> [REQUIREMENTS] Format the lines below as a Markdown table with the columns "Row" and "Line", from the line with "The image size" up to and including the line with "Click the heading". Skip blank lines, and leave the pictures out.

## begin ITEMS

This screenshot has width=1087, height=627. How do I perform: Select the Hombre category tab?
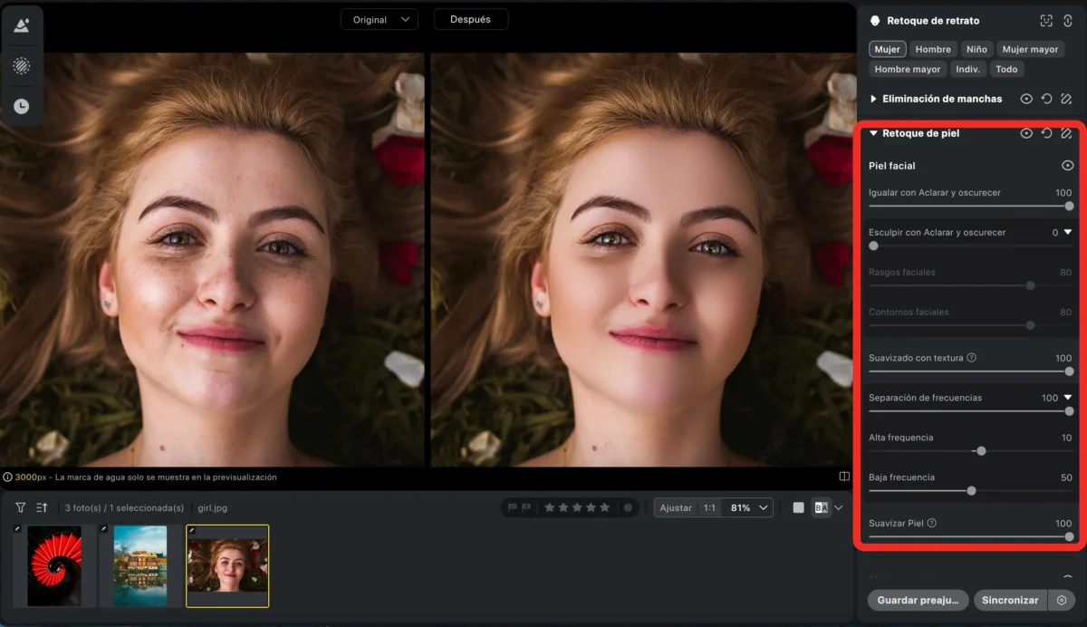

## end ITEMS
## begin ITEMS

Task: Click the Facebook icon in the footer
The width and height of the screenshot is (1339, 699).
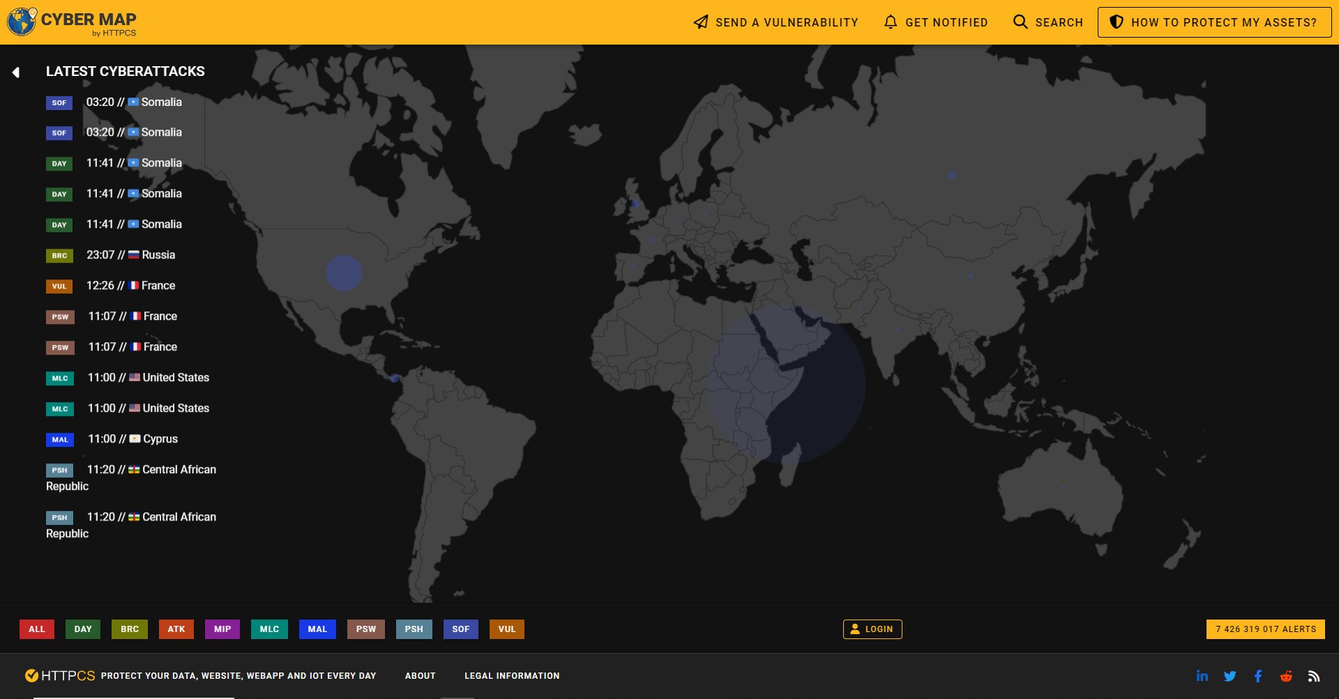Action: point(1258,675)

## end ITEMS
## begin ITEMS

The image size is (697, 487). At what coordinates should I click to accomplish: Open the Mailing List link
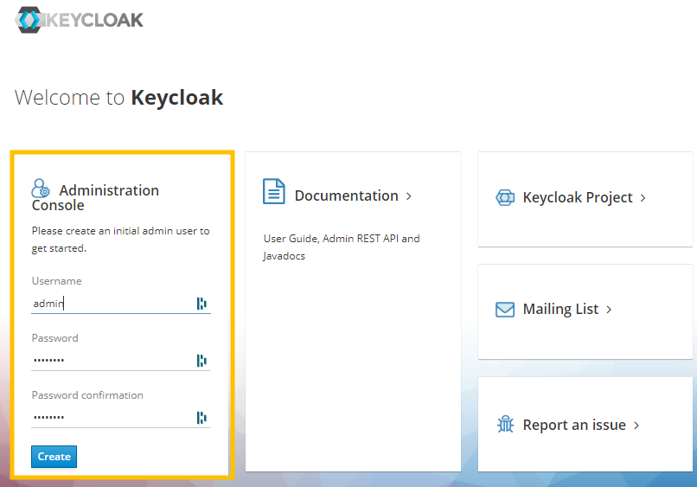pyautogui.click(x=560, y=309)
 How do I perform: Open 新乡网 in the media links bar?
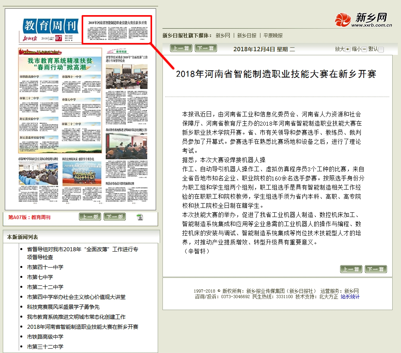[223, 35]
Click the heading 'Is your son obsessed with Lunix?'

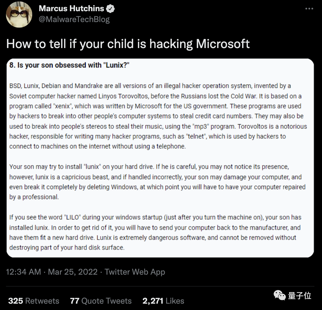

## end ITEMS

> [RESPONSE TO THIS EXERCISE]
| Row | Line |
|---|---|
| 1 | The image size is (697, 487). At what coordinates should I click to accomplish: Open the Mailing List link |
| 2 | pyautogui.click(x=560, y=309) |
| 3 |  How do I perform: Open 新乡网 in the media links bar? |
| 4 | [223, 35] |
| 5 | Click the heading 'Is your son obsessed with Lunix?' |